### Statistical Investigations

All the New Zealand CensusAtSchool activities have been developed using the investigative cycle: Problem, Plan, Data, Analysis, Conclusions. Statisticians use this cycle and we think that it is important that students should begin to as well.

Using real data means that real investigations can be carried out. Because the data is real, there is probably more than one story that can be told by the data. Exploring stories in real data helps to make the process more meaningful and relevant for children.

### Problem

- Formulating and defining a statistical question is important as it tells students what to investigate and how to investigate it.
- Most investigations begin with a wondering ‘I wonder if boys are more technologically literate than girls?’ From this general question a statistical question needs to be developed so that a meaningful investigation can be carried out. All the terms in the questions need to be defined and understood by the students.
- Activities have been written to allow for both collecting data from the class and obtaining it from CensusAtSchool. While the suggestion is that students survey students in their class, you could also use a sample of data from CensusAtSchool.
- Lead the students through a series of questions to help them think about the problem and to develop a statistical question of their own.
- The variables and terms in the question need to be understood and defined by the students so they interpret the question correctly.

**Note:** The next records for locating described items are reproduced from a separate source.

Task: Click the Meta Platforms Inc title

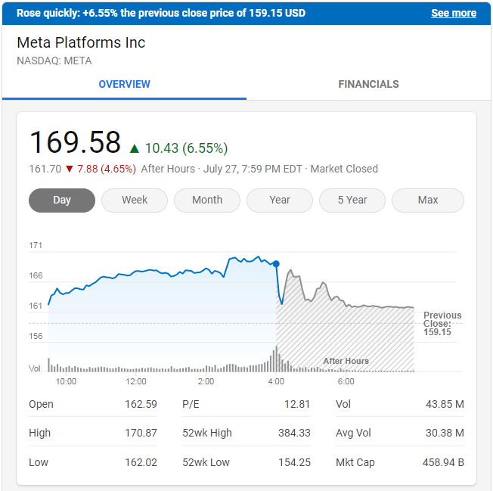Action: (81, 42)
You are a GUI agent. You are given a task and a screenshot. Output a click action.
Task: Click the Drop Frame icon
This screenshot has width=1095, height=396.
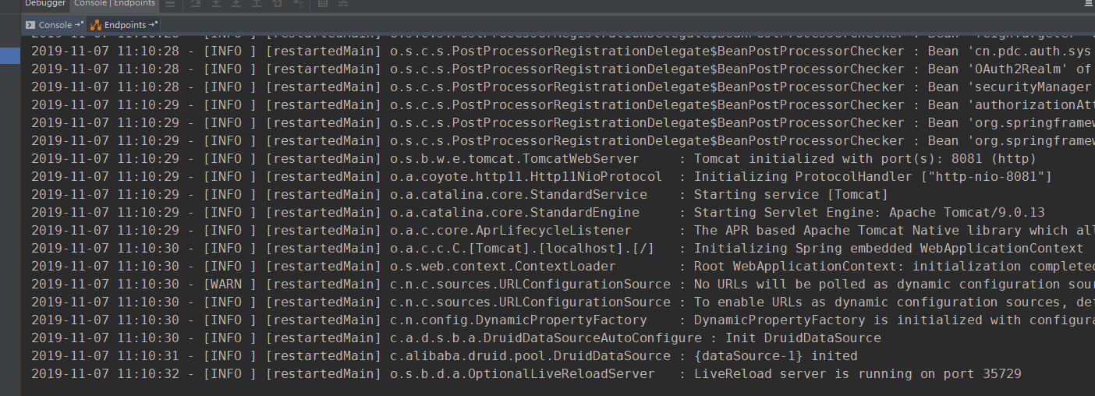click(x=277, y=4)
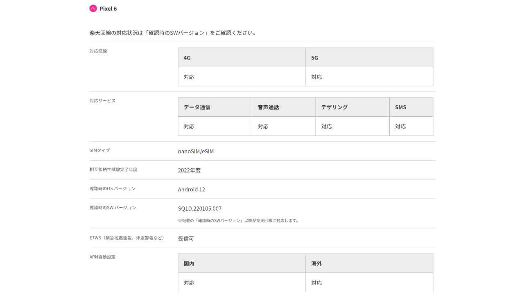
Task: Click the テザリング table header
Action: tap(334, 107)
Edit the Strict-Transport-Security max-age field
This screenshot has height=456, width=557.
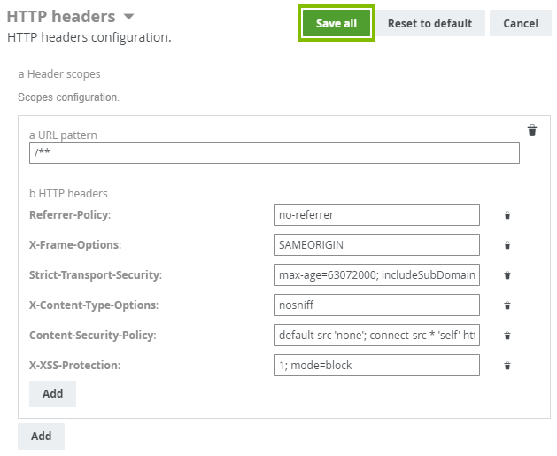[376, 274]
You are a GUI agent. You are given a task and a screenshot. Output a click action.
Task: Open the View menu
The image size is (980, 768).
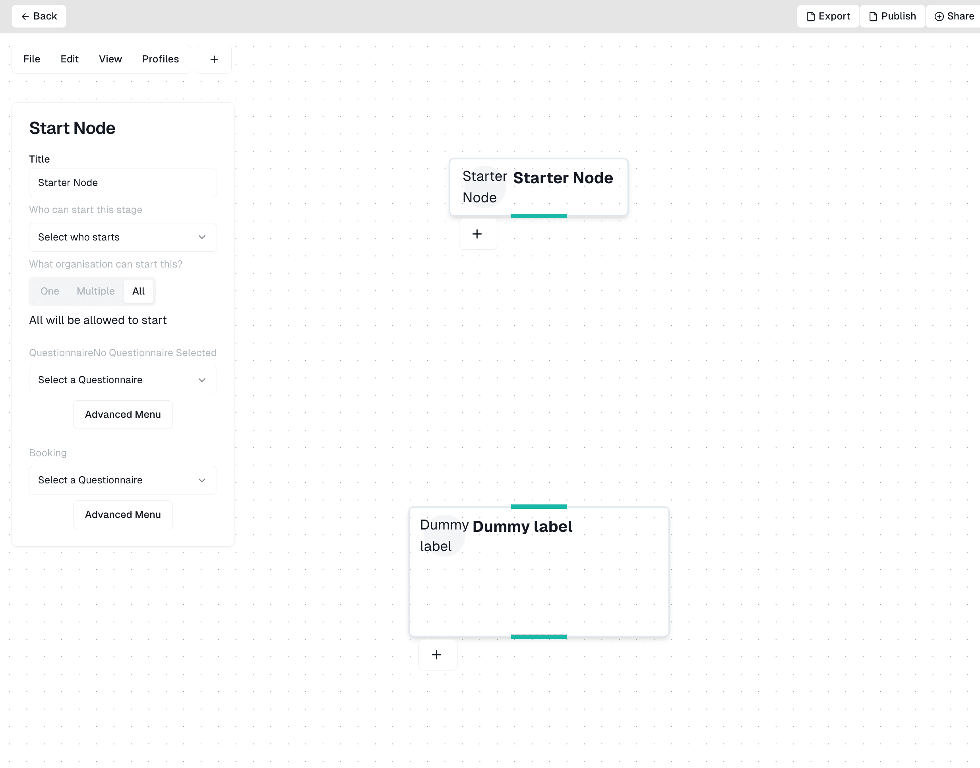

**The problem section is about what data to collect and who to collect it from and why it’s important.**

### Plan

- Students learn more effectively if they are encouraged to make predictions and then to test them and reflect on the difference between their prediction and the result.
- Level 3-4: Suggest the sample size and discuss sampling methods students could use. Students need to be able to justify the sampling and data collection methods.
- Level 5/6/7: Students should select their own sample size and method and provide justification.
- The first question to ask is: How would you answer the question now, before you gather the data? Remember to justify your answer.
- Further questions:
- how will we gather this data?
- what data will we gather?
- what measurement system will we use?
- how are we going to record this information?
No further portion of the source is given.